# Rusted chip in tub



## JenPN (Jun 7, 2011)

I have a chip in my tub - I believe cast iron - slightly more than 1/2in diameter. I had one repair man tell me to use a rust-inhibiting spray paint and then porc-a-fix and then someone else tell me I should only need proc-a-fix. I've attached a picture. The rest of the tub is in good shape and this is not near the drain, so I would like to repair it myslef. Any suggestions would be appreciated! Picture attached.


----------



## Redwood (Jun 7, 2011)

I would use Naval Jelly to remove and inhibit the existing rust, then use the Porc-A-Fix.


----------



## JenPN (Jun 7, 2011)

Thank you for the advice. I have CLR on hand. Do you think that would work?


----------



## Redwood (Jun 9, 2011)

Naval Jelly uses Phosphoric Acid which is a very effective rust dissolver  and when rinsed away with water leave a rust inhibiting coating which can be painted over...

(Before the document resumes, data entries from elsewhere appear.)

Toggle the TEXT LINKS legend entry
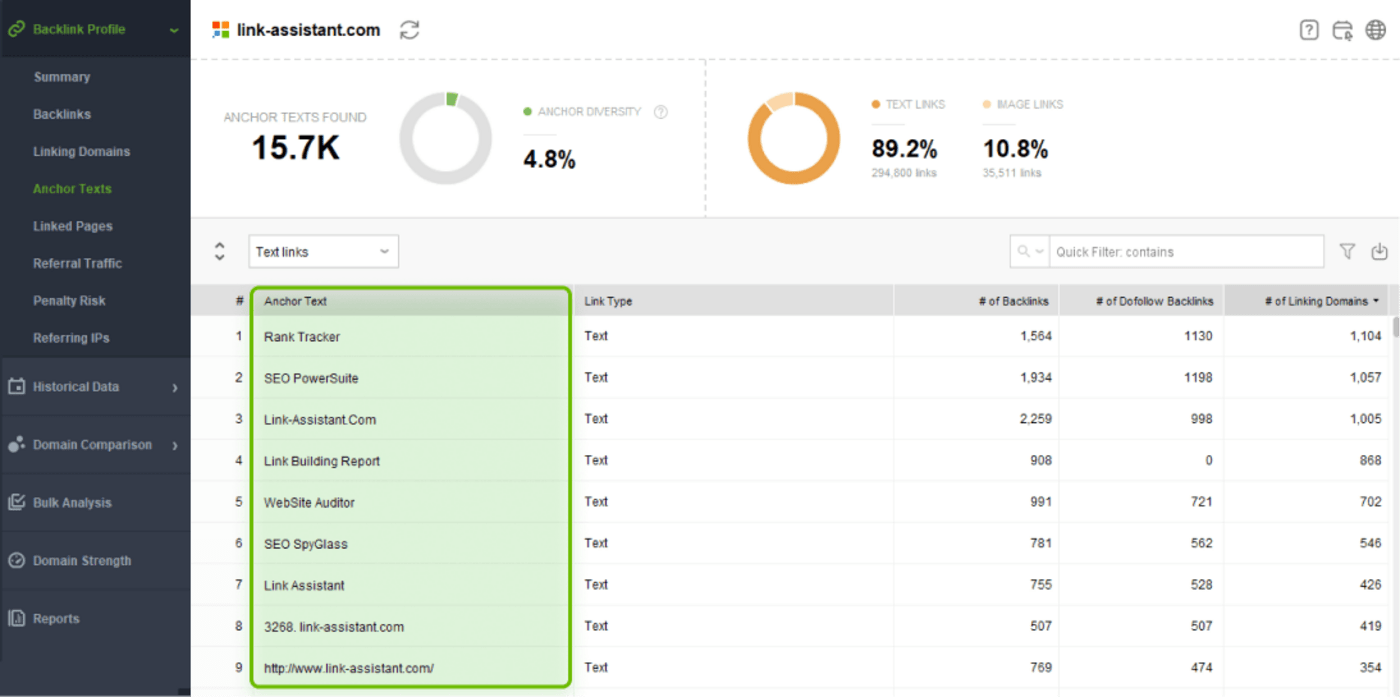The image size is (1400, 697). pyautogui.click(x=908, y=104)
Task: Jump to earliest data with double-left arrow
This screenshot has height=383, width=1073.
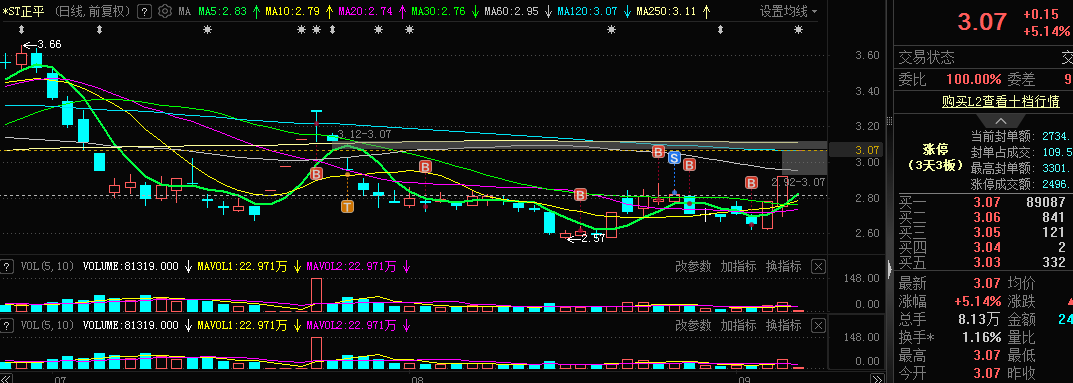Action: point(6,378)
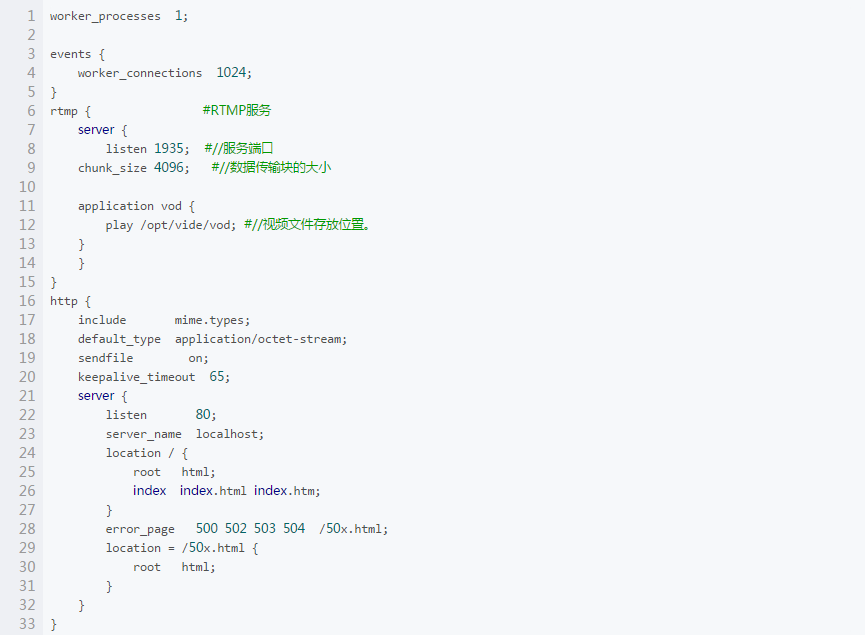Click the rtmp block keyword
The height and width of the screenshot is (635, 867).
tap(64, 111)
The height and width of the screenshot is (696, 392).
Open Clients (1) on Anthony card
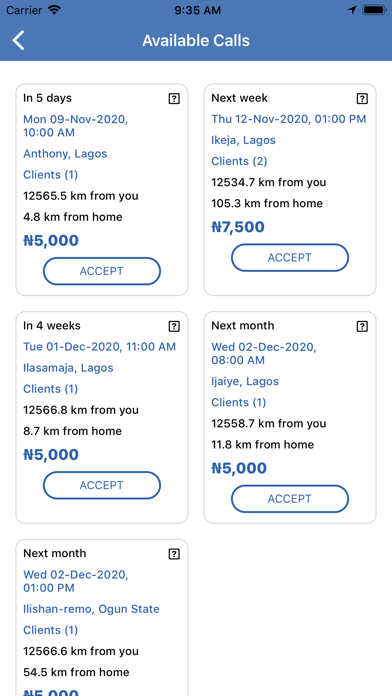51,175
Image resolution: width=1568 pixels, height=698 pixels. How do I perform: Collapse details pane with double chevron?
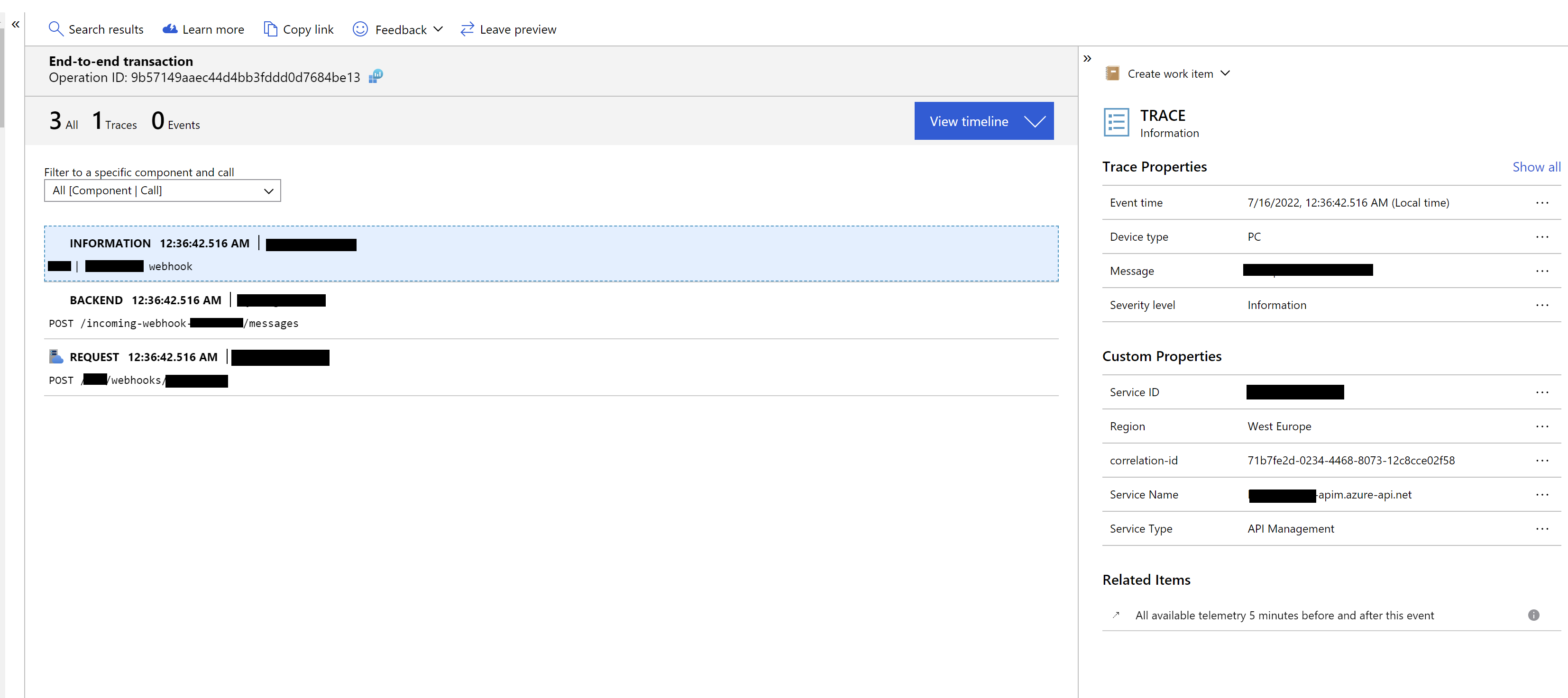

CLR I don't know about I have never used it for rust removal....


----------



## plumber2011 (Jun 25, 2011)

Hi guys...

I know this is probably too late, but I would use the naval jelly, clean that up real good and then I would take a dremel tool (or similar) with a small conical sanding head on it and I'd rough up the entire area a bit to increase adhesion of the filler/sealer.

After that, clean everything really well and then I would recommend that you apply a PORC-A-FILLER (see image below) as that chip is pretty darn deep and after that dries sand it well, again, to increase adhesion of the porc-a fix, and then apply the porc-a-fix in thin even coats to make a seamless repair on that chip!!

The porc-a-filler is hard to find locally so when I have needed it I purchase it online @ Amazon.com: Porc-a-fix Porcelain Repair Kit VT-1 White: Home Improvement or a similar site...

Good luck!


----------